News organizations are guilty of feeding this over-simplistic analysis in various ways. Here’s a sampling of headlines that point toward lazy conclusions:
“A year of Trump is backfiring on the religious right” [1]
“Pope Leo has stirred awake a progressive Christianity. It can rise again” [2]
“Claims of Christian revival ‘laid to rest’ as churchgoing falls” [3]
“Christianity declines among U.S. adults while ‘religiously unaffiliated’ grows” [4]
Again, these headlines all point in directions worth exploring. They help uncover pieces of a broad mosaic. But for those with agendas, these bits of reporting get filtered down and diluted into simplistic, monolithic stories. Substack articles and social-media posts grab what confirms preexisting biases and amplifies what their primary audience already believes.
The full picture of church decline in America, however, is far bigger. The Pew Research Center, for example, does extensive work to examine trends in North American Christianity. [5] You can examine the data for yourself, but it’s clear from their research that the trends of decline are long-standing and broad-based. No single church or denomination has escaped this decline or is totally responsible for it. (There are a few interesting exceptions, notably among churches filled with recent immigrants.)
What stands out is that mainline denominations are losing a lot of members. In 2007, 18.1% of American adults claimed to be part of a mainline Protestant church, compared with 26.3% who claimed to be part of an evangelical Protestant church. In 2024, those numbers had dropped to 11.5% and 23.1%, respectively. Mainline churches have been in decline for a while, but that decline has sped up in recent years.

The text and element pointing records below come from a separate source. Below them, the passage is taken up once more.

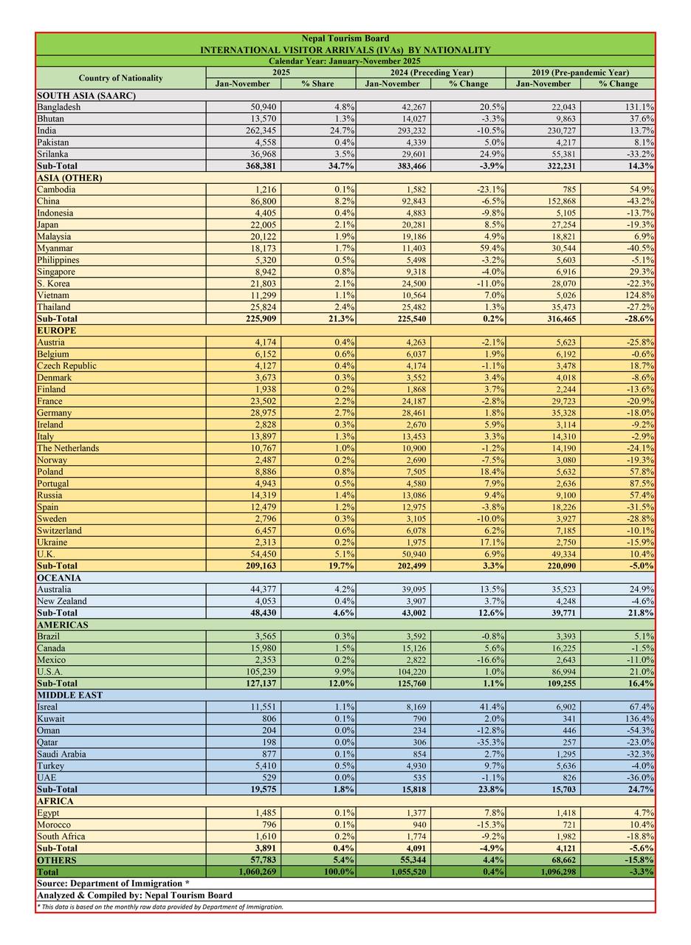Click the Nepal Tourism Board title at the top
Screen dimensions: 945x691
[x=345, y=38]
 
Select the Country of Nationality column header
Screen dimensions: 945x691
[x=120, y=78]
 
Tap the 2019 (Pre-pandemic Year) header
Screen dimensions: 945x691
[x=580, y=72]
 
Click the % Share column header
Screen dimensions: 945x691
[x=317, y=83]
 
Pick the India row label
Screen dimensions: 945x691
[x=48, y=131]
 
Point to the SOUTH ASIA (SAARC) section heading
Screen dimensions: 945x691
[x=86, y=95]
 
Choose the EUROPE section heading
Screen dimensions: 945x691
[x=56, y=331]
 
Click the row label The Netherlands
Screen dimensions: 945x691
[x=68, y=448]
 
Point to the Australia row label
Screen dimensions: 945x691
[x=55, y=589]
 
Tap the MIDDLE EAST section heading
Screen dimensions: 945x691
[x=69, y=695]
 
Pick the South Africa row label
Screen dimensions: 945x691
[x=61, y=836]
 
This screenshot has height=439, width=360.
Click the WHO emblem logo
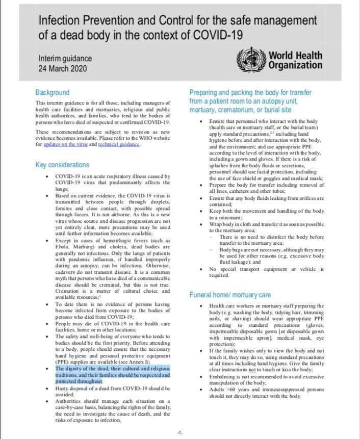click(x=252, y=60)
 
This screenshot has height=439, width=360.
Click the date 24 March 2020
click(x=63, y=68)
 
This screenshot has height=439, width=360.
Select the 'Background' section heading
click(x=52, y=92)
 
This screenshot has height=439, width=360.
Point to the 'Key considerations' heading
click(x=62, y=165)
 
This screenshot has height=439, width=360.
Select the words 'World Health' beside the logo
click(x=295, y=55)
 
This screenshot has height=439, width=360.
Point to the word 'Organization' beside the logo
click(x=295, y=65)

Why is this? This is where we need to step back from casual observations and lazy analysis. Instead, we need to return to bedrock principles of congregational health and church leadership. Can the problem of decline be explained in ways that lift it from the current milieu and set it in a broader context? Do churches only shrink and die when progressives take over? Would religious nationalism help churches find their footing?
In 1981, Robert Dale published a short tome entitled To Dream Again: How to Help Your Church Come Alive (Broadman Press). Amazingly, congregations in the 1970s and 1980s faced existential threats, too. While our society back then might have been more receptive overall to the Christian message, and thereby more forgiving of church missteps and foibles, the threat of congregations losing their way and dying was still very real.
Dale was a Southern Baptist professor of pastoral leadership and church ministry. He knew the challenges of building and sustaining a healthy church. And he realized that most congregations eventually lose impetus and need renewal so as not to decline sharply and die.
Many churches throughout the centuries have ceased to exist. To assume defunct churches were filled with bad people, bad theology and lousy preachers is to miss the point. All churches, without exception, must eventually seek renewal or die.
Dale suggests there are four ways to attempt a church’s revitalization, the first three of which are most commonly tried: (a) change church policy; (b) change ministers or personnel; (c) change programs and ministry structures; (d) clarify the church’s purpose and act with unity toward that single purpose. Dale’s proposal, quite obviously, is the fourth one, and I concur with this. The first three, he argues, tend only to worsen the decline rather than alleviate it.
But let’s ponder the three most common paths for a moment. What do church leaders typically do when faced with the prospect of stagnation or decline? They nervously say, “We need to change something!” And often they do. They push aside their long-standing ministry team and bring in a young minister. They go to a conference and start an expensive new program. Or they make a policy change that they think will attract new people.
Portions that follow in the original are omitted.